'It's much better to understand than to be understood,' from my mom.
I get emails from strangers every day asking for love advice, which is kind of counter-intuitive since I'm making a movie about what an idiot I am with relationships.
Don't get divorced after your first argument! I have a lot of friends that have one fight and that's it, they get divorced. I go, 'Wait a minute! Oh my gosh, you guys! Calm down! You'll forget in three days what you were fighting about. I promise. So just let it marinate a little bit-that's my best love advice.
Pay attention to the girl, instead of myself. A bunch of people [told me that]. It's terrible. I'm very into myself, so people are always like, "Pay attention to the other person. Don't ever separate yourself." It's a good lesson. I'm learning. I'm doing good.
Before I discovered the concept of the 5 love languages, a bit of advice I was given was to become a student of my wife and to take time to learn what makes her feel loved. I soon learned that what makes her feel loved may not always be the thing I want to do because it may not come natural to me. But learning to love her in the way that makes her feel loved is a greater demonstration of my love for her, because I've chosen to do it with a goal of pleasing her.
Don't be shy. Go for it and ask your crush out.
My mom always told me, "Whatever happens, will happen" or "Whatever is supposed to happen, will happen." I've learned you'll know when you find the right person. When I found the right person, I knew it immediately.
My mom always used to say, "You can't say I love you before you can say I." And I think that sort of makes sense.
From my mom and dad, because they're happily married for a long time: Just listen. Listen to him. I'm so independent and driven and stubborn. Just let him talk. It's about not being so stubborn and having to win every argument. My parents set a great example. They love each other and take care of each other so much.
The best love advice I've ever received is probably, 'I'm not leaving the relationship; I'm just leaving the house.'
Just go with your gut and communicate.
Don't ever spend more than three weeks apart. Two and a half weeks, maybe three, was the longest we ever did.
Someone gave me the Love Languages book, and that has been the best book I've ever read about relationships and has helped me the most.
Don't lie to your partner. Ultimately the expression on your face gives you away, and they feel betrayed by the lie.
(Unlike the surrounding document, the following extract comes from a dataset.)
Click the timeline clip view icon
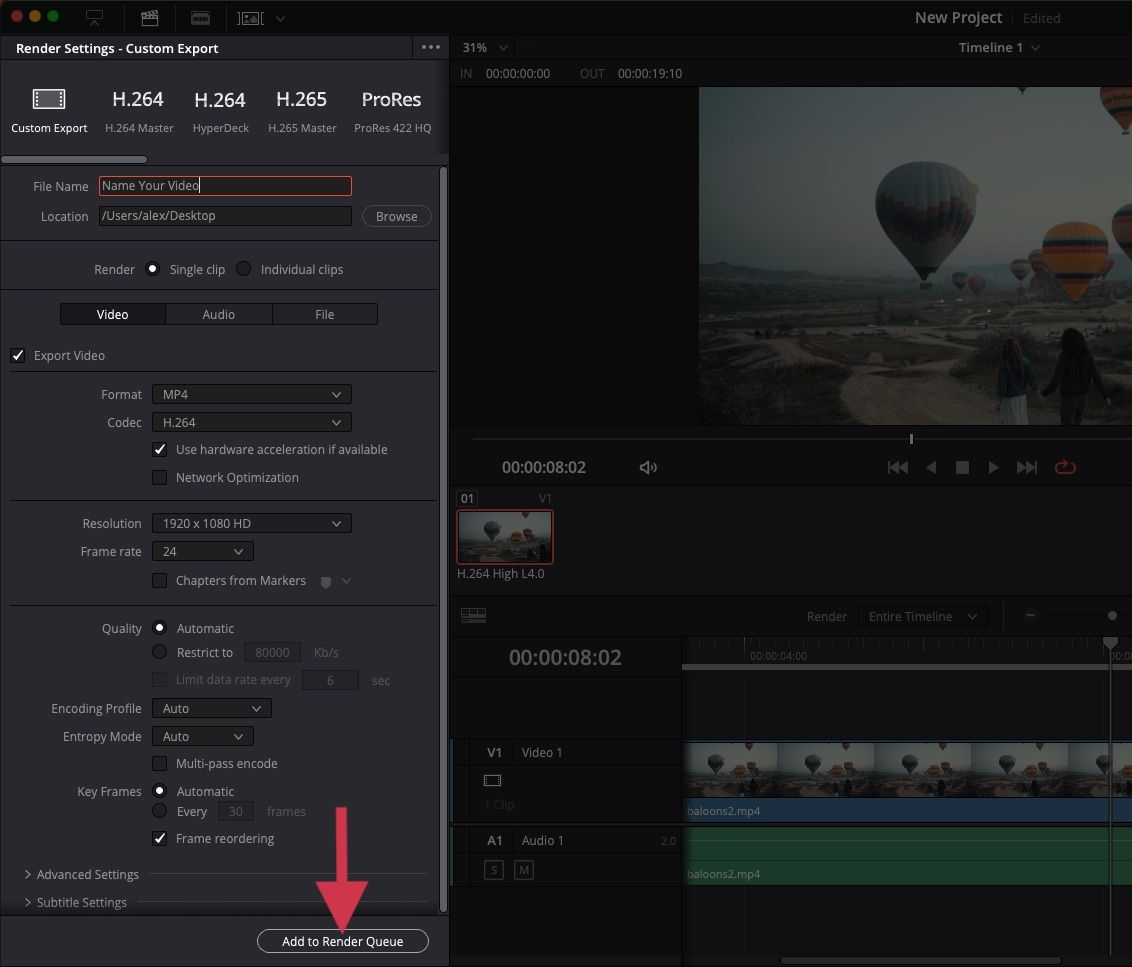The height and width of the screenshot is (967, 1132). tap(473, 616)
If this is the person you're going to be with - forever and ever, for better or worse - they will love you for all of your good and all of your bad. They'll love you for you. So open communication is key. I have no secrets and no skeletons in my closet with my husband, and I love that. I feel comfortable and at ease with myself when I'm around him. I love the woman that I've become with him.
Take your time. Love is gonna come. Don't force it. Don't try to make it happen. Relax, take your time, and you'll know when it's there. My mom gave me that advice.
[My mom told me] to always be loyal and treat someone how you want to be treated. Find someone that you can love and that's going to be your best friend.
My students frequently ask what their next project should be. My advice: immerse yourself in the music you love and you will find what you want to do; you will discover your next project.